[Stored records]
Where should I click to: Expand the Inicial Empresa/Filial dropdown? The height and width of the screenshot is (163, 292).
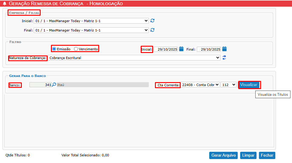tap(91, 21)
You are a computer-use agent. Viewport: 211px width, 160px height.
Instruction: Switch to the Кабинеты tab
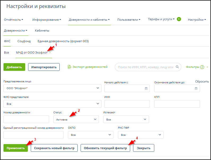point(42,31)
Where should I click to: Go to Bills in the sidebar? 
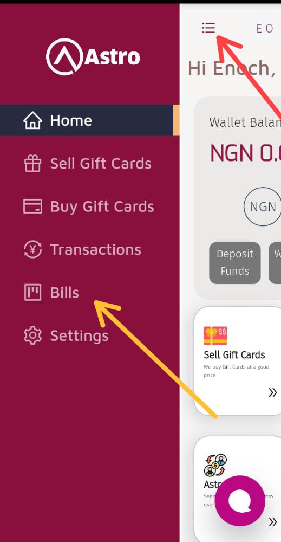[90, 293]
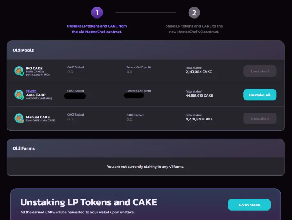Click the Old Pools section header
Screen dimensions: 292x220
pyautogui.click(x=23, y=50)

### WHAT YOU ARE ASKED TO DO
The lines to reproduce run from the line containing "Instruction: Switch to the Кабинеты tab" through the last line of the records above, both included. Copy them exactly and drop the pictures.

### RESPONSE
Instruction: Switch to the Кабинеты tab
point(42,31)
Where should I click to: Go to Bills in the sidebar? 
[90, 293]
Click the Old Pools section header
Screen dimensions: 292x220
pyautogui.click(x=23, y=50)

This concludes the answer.